Supplied text -
<<<<
Corbyn and Miliband’s gambles paid off, initially. They understood that crises move fast enough to deprive the media of its usual head start on politics, enabling the left to cut straight through to voters, identifying popular framings and solutions before public opinion can be fashioned around something more palatable to the elite. But both Corbyn and Miliband were demonised and ultimately destroyed by the press and the broader political establishment, partly because of their willingness to short-circuit Britain’s usual power brokers when the opportunity arose. Starmer’s single-minded political caution in the face of a new crisis – also proudly on display throughout the Covid-19 pandemic – is in part a consequence of the profound fear that those punishment beatings instilled across the Labour Party.
Thanks to Boris Johnson, Starmer has been able to adopt a very different approach, pitching Labour as a force for restoration, not change; for stability and conservatism, rather than endless unregulated “progress” in the New Labour mould. Internally, Starmer has justified his caution as a means of getting Labour back in power, rather than screaming party principles into the void.
There is a grim good sense in this strategy. If all Labour wants to do is return to government, offering as little change as possible is probably the lowest-risk approach. If Starmer can’t get Britain’s power elite – the media barons, big business and affluent voters in the south-east – directly on side, he can at least persuade them not to fear him, and secure a relatively easy ride when an election comes around.
Nevertheless, this strategy is still a gamble. When the next election arrives, the Tories and the rest of the establishment can still do a deal – a few more tax cuts, a few more anti-union laws, a bit more deregulation – and Labour will duly receive another public thrashing; in the absence of a virtuous explanation for that thrashing, which Corbyn certainly had, the Labour Party will find itself politically stranded, lacking even a base to rally.
>>>>
Data -
<<<<
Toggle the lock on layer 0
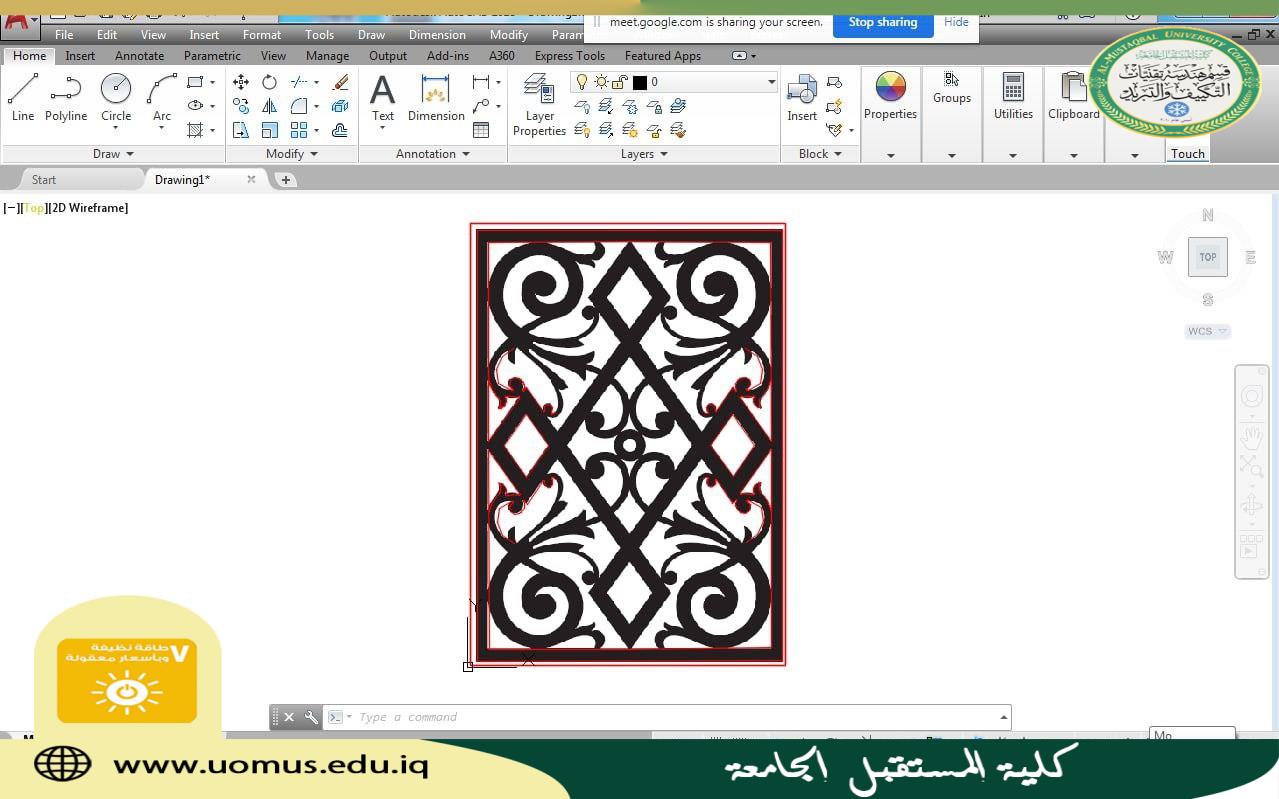Screen dimensions: 1279x799 click(x=621, y=81)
>>>>
Work to be completed -
Can you copy the passage on Starmer's political caution word for word, between "Corbyn and Miliband’s" and "the Labour Party.", inclusive? Work only from the passage on Starmer's political caution, not from the material.

Solved problem -
Corbyn and Miliband’s gambles paid off, initially. They understood that crises move fast enough to deprive the media of its usual head start on politics, enabling the left to cut straight through to voters, identifying popular framings and solutions before public opinion can be fashioned around something more palatable to the elite. But both Corbyn and Miliband were demonised and ultimately destroyed by the press and the broader political establishment, partly because of their willingness to short-circuit Britain’s usual power brokers when the opportunity arose. Starmer’s single-minded political caution in the face of a new crisis – also proudly on display throughout the Covid-19 pandemic – is in part a consequence of the profound fear that those punishment beatings instilled across the Labour Party.